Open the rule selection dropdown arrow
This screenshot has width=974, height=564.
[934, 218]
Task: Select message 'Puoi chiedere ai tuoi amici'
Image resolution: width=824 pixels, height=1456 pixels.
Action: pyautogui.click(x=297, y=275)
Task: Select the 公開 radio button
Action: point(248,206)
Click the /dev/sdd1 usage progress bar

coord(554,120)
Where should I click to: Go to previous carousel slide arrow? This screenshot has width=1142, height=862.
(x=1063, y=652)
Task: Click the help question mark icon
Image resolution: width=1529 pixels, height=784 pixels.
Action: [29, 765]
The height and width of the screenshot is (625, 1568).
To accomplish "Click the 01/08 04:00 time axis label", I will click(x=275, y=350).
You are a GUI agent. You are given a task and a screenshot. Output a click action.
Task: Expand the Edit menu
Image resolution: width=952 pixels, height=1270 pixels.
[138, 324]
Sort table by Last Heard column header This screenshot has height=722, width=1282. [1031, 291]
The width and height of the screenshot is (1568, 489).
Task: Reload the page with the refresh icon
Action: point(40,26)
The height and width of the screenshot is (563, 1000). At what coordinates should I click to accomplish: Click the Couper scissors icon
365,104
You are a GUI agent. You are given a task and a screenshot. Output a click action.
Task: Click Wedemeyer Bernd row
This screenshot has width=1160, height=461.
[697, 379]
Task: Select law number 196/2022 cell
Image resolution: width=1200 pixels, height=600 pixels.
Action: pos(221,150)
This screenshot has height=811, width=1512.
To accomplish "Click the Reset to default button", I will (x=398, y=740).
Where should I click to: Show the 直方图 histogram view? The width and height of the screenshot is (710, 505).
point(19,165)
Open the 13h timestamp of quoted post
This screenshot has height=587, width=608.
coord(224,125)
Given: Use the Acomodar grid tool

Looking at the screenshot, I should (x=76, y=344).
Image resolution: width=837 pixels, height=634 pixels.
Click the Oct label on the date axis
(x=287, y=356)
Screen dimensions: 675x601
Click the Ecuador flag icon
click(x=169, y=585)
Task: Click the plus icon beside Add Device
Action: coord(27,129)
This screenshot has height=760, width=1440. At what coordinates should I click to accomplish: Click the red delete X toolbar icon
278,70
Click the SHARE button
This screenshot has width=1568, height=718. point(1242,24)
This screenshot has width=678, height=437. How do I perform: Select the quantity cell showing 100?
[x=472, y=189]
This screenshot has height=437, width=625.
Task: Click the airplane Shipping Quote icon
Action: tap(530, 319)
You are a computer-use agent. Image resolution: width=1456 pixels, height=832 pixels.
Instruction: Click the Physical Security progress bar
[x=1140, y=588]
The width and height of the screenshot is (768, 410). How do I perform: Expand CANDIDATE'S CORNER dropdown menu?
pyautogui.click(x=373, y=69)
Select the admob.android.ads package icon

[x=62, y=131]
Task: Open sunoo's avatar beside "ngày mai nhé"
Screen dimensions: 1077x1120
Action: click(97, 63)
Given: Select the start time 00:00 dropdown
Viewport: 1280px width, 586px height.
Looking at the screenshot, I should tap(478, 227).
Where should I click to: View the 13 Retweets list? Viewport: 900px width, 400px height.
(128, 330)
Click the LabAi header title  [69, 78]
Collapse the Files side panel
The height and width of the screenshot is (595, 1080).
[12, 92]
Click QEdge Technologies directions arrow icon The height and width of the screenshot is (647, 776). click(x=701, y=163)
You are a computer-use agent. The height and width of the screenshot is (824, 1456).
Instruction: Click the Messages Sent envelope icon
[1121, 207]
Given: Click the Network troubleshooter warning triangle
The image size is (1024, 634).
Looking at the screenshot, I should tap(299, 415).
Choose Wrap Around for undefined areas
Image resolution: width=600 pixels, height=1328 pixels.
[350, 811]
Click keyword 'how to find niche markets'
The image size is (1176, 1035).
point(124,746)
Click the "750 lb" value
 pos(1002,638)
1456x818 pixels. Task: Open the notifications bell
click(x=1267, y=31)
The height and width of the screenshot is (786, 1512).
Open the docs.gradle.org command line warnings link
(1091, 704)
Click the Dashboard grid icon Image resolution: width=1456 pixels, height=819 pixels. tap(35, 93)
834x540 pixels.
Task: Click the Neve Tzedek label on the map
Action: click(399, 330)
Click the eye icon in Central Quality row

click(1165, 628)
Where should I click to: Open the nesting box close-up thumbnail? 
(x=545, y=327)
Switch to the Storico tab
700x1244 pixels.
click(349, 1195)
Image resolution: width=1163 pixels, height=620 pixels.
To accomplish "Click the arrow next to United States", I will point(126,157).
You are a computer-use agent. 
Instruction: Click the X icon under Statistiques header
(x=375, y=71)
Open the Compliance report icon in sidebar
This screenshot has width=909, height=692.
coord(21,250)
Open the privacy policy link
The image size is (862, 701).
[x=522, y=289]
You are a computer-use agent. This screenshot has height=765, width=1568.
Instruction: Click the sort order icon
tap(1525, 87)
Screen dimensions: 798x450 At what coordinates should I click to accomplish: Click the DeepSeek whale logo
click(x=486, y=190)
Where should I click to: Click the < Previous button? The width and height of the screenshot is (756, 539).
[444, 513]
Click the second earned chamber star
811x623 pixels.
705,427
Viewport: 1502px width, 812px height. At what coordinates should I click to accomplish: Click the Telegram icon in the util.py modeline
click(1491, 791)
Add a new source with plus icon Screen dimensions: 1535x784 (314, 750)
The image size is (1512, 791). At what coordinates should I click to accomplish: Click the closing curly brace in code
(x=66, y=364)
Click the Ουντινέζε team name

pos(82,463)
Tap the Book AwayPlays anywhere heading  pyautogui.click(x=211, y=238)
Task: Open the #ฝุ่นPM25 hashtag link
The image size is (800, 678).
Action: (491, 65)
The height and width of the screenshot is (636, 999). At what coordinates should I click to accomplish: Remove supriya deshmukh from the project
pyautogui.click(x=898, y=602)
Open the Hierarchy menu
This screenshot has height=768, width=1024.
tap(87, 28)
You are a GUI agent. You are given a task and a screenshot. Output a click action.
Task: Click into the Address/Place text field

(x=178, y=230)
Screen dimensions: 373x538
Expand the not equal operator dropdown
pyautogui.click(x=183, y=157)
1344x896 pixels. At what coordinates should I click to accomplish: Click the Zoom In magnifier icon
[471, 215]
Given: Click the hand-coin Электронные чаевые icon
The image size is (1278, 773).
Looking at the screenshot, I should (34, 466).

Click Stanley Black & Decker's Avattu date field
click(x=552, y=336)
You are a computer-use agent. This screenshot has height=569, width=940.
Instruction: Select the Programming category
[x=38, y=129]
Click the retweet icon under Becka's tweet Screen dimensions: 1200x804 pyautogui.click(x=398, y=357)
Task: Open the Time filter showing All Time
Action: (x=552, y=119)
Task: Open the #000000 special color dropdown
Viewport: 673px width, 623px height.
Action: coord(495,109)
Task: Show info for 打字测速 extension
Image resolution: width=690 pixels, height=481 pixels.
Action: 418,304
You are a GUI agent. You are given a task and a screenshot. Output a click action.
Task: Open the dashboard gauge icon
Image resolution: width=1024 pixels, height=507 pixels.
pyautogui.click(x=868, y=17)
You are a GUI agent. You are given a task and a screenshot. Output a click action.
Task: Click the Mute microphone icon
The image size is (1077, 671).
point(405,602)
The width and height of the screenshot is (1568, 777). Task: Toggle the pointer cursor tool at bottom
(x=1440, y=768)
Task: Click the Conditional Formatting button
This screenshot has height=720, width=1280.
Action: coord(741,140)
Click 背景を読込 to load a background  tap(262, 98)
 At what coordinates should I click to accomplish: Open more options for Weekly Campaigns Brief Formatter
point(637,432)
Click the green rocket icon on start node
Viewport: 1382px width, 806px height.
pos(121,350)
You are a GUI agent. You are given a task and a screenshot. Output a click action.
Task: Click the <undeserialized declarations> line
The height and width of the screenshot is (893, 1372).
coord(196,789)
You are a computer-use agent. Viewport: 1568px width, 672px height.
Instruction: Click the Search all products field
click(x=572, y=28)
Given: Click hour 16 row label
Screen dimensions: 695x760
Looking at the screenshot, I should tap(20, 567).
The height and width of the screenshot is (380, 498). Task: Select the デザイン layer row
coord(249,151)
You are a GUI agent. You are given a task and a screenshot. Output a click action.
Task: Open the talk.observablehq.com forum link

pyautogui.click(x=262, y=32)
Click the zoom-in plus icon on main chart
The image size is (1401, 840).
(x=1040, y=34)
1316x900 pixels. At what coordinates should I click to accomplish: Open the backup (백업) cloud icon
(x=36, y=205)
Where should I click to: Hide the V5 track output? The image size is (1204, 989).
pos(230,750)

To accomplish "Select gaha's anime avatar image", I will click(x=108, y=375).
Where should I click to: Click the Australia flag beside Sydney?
_____
- **CHALLENGE**: Repeat everything in the records from the line containing "The width and height of the screenshot is (1568, 777)." down to the line containing "Looking at the screenshot, I should tap(20, 567).", both included, with nothing changed.

- **EXERCISE RESPONSE**:
The width and height of the screenshot is (1568, 777). Task: Toggle the pointer cursor tool at bottom
(x=1440, y=768)
Task: Click the Conditional Formatting button
This screenshot has height=720, width=1280.
Action: coord(741,140)
Click 背景を読込 to load a background  tap(262, 98)
 At what coordinates should I click to accomplish: Open more options for Weekly Campaigns Brief Formatter
point(637,432)
Click the green rocket icon on start node
Viewport: 1382px width, 806px height.
pos(121,350)
You are a GUI agent. You are given a task and a screenshot. Output a click action.
Task: Click the <undeserialized declarations> line
The height and width of the screenshot is (893, 1372).
coord(196,789)
You are a computer-use agent. Viewport: 1568px width, 672px height.
Instruction: Click the Search all products field
click(x=572, y=28)
Given: Click hour 16 row label
Screen dimensions: 695x760
Looking at the screenshot, I should tap(20, 567).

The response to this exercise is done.